* [What the task asks]:
Copy each line of the records below that has "item" in it.

* [The records]:
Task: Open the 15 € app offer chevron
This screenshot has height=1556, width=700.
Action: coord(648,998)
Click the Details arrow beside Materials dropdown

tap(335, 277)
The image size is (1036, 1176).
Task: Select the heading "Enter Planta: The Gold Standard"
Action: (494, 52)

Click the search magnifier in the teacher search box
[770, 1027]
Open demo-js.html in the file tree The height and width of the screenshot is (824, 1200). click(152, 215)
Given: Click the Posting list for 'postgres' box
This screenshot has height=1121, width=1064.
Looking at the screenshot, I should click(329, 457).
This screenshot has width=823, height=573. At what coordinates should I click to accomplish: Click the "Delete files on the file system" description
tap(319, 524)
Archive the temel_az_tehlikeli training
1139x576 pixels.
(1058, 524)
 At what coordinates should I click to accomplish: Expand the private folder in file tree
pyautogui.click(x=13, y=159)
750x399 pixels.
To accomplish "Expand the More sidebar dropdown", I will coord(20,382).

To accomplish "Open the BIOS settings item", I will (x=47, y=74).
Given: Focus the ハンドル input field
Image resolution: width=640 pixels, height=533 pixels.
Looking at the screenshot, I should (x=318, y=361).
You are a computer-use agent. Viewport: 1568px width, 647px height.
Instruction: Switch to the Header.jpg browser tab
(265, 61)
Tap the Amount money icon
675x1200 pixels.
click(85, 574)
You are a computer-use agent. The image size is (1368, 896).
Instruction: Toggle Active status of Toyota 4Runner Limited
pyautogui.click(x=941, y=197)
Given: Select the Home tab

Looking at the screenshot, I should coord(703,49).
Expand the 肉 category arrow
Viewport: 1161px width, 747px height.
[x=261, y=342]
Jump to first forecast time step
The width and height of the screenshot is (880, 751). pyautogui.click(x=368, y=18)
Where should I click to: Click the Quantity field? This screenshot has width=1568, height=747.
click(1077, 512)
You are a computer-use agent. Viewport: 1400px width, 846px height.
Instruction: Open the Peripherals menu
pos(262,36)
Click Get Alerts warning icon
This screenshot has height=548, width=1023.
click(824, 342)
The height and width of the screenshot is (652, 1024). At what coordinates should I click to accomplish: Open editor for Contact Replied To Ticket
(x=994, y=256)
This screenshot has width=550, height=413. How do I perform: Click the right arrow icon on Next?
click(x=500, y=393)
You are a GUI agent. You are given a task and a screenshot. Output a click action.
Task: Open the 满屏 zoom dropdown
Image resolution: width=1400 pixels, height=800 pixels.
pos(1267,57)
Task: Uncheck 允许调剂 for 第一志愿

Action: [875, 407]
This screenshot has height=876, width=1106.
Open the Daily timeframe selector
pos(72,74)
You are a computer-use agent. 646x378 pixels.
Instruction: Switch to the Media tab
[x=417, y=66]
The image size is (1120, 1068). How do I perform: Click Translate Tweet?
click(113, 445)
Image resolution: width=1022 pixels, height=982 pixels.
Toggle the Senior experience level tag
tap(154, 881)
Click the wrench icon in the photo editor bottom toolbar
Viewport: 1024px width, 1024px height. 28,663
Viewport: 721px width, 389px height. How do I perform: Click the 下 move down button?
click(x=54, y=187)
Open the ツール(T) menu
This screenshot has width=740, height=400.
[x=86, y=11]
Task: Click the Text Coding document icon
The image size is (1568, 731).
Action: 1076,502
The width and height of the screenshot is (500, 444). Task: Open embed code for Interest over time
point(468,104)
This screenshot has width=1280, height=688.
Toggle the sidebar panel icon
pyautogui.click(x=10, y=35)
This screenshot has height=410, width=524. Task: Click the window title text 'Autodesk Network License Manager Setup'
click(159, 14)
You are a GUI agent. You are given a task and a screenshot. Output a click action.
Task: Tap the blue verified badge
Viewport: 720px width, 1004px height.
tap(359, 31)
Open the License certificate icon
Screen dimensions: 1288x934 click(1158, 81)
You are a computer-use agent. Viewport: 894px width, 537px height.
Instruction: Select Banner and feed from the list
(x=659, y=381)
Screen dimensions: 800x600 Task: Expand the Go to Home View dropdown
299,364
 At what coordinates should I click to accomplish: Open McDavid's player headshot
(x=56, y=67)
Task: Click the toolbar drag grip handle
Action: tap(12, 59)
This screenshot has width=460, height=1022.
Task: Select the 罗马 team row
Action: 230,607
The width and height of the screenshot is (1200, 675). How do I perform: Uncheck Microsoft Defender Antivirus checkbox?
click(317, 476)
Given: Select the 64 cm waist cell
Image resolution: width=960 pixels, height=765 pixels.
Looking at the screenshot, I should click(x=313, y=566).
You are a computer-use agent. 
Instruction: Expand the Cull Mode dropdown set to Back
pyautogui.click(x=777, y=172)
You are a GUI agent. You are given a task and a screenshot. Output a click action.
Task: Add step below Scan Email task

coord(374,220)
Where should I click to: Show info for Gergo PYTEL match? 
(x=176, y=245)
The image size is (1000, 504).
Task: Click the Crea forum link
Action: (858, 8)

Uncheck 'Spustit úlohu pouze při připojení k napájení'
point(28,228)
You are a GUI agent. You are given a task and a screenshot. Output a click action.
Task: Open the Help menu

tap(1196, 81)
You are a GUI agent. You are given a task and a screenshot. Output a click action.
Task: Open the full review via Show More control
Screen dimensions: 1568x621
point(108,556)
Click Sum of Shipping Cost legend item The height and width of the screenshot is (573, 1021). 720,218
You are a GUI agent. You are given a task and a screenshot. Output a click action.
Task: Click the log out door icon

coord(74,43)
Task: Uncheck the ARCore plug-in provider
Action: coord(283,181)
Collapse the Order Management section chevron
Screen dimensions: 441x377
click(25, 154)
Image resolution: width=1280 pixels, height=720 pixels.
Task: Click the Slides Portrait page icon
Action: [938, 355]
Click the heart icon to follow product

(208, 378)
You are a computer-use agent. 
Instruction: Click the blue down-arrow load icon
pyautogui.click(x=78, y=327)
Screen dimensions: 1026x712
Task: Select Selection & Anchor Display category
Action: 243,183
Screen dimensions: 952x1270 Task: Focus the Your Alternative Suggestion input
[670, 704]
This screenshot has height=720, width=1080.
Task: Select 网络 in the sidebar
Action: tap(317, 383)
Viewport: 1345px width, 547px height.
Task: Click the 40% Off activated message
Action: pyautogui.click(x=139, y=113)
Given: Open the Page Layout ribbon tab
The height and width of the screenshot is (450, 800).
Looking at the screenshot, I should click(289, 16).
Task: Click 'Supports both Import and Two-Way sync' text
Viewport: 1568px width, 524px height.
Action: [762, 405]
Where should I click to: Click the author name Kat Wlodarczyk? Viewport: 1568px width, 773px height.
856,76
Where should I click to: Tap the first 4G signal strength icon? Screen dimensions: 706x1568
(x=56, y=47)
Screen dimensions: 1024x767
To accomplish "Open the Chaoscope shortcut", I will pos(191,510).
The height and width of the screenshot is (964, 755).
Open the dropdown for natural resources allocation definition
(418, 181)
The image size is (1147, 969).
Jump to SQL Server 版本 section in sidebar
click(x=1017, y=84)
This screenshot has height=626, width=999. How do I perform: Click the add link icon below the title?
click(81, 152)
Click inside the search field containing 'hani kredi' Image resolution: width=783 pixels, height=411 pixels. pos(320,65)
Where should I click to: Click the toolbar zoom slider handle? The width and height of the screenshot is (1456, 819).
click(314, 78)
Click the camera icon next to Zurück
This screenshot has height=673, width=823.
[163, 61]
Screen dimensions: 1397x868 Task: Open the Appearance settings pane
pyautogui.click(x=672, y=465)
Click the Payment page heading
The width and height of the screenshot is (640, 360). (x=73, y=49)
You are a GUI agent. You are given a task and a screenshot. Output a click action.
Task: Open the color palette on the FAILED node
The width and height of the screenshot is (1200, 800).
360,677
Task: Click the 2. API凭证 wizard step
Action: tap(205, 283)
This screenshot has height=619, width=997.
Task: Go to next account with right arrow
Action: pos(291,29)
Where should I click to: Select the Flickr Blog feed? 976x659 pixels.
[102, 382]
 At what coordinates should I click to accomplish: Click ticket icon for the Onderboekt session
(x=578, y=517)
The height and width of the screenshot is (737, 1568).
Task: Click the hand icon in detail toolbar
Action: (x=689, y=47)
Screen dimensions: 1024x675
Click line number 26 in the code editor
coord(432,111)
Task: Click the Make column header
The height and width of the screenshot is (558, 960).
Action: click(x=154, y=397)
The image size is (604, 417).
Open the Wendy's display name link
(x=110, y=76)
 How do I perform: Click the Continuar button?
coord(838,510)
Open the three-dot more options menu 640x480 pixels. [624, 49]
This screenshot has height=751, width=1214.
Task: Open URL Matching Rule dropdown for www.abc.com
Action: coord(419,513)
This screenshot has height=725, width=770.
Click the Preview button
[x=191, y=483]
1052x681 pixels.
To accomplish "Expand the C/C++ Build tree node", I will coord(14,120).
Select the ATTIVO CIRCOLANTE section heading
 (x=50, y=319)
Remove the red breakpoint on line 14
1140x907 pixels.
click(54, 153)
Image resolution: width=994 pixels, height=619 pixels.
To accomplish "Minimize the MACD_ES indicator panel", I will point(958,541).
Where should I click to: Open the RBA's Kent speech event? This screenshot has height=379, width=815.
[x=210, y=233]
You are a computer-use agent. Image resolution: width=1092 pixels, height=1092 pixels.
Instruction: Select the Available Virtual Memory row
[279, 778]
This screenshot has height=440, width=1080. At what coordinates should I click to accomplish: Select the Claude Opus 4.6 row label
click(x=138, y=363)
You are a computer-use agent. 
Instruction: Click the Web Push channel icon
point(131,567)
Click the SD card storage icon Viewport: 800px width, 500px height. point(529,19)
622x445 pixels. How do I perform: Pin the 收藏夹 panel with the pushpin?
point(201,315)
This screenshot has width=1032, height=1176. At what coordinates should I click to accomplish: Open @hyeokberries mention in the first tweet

* [Output for this exercise]:
To accomplish "Open the BIOS settings item", I will (x=47, y=74).
Click Sum of Shipping Cost legend item The height and width of the screenshot is (573, 1021). 720,218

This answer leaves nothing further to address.